Collected data entries
****************************************

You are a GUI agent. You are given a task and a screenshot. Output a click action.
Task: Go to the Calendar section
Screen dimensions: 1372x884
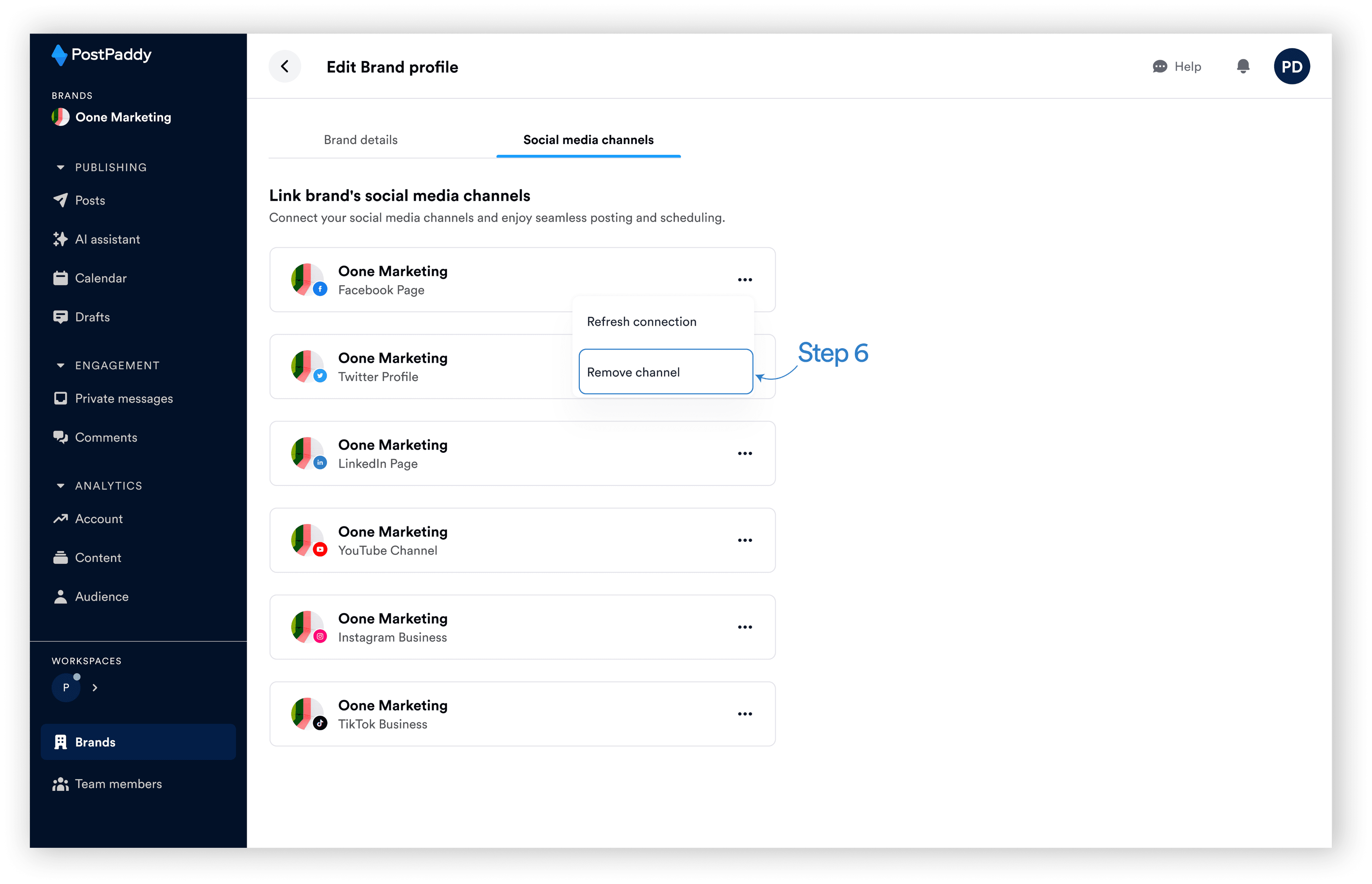pyautogui.click(x=100, y=278)
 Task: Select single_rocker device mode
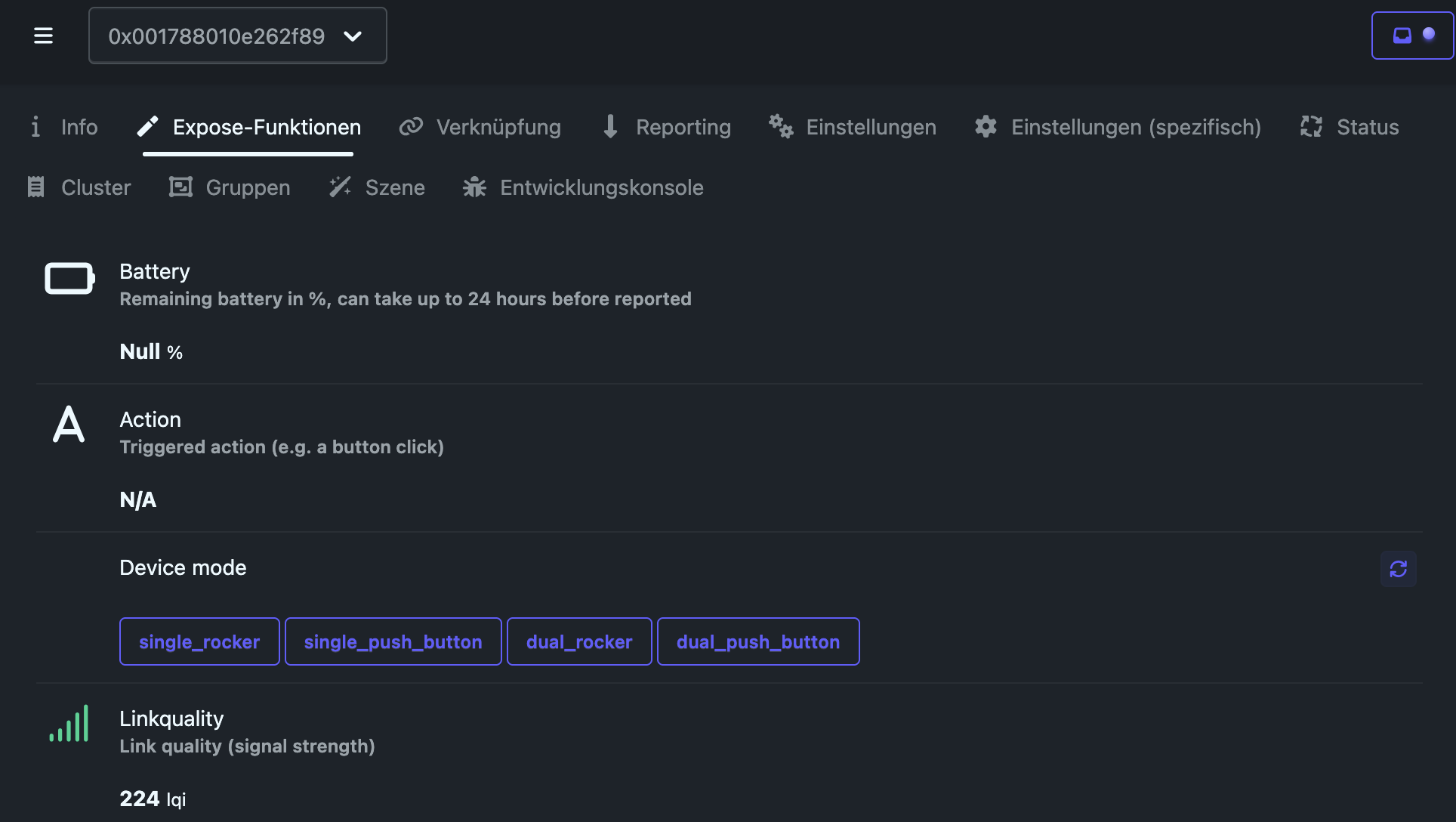point(199,641)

****************************************

INSTRUCTIONS FOR THE TASK:
Excluding the pictures, transcribe all of the entries exactly.

WORKED SOLUTION:
You are a GUI agent. You are given a task and a screenshot. Output a click action.
Task: Go to the Calendar section
Screen dimensions: 1372x884
pyautogui.click(x=100, y=278)
 Task: Select single_rocker device mode
point(199,641)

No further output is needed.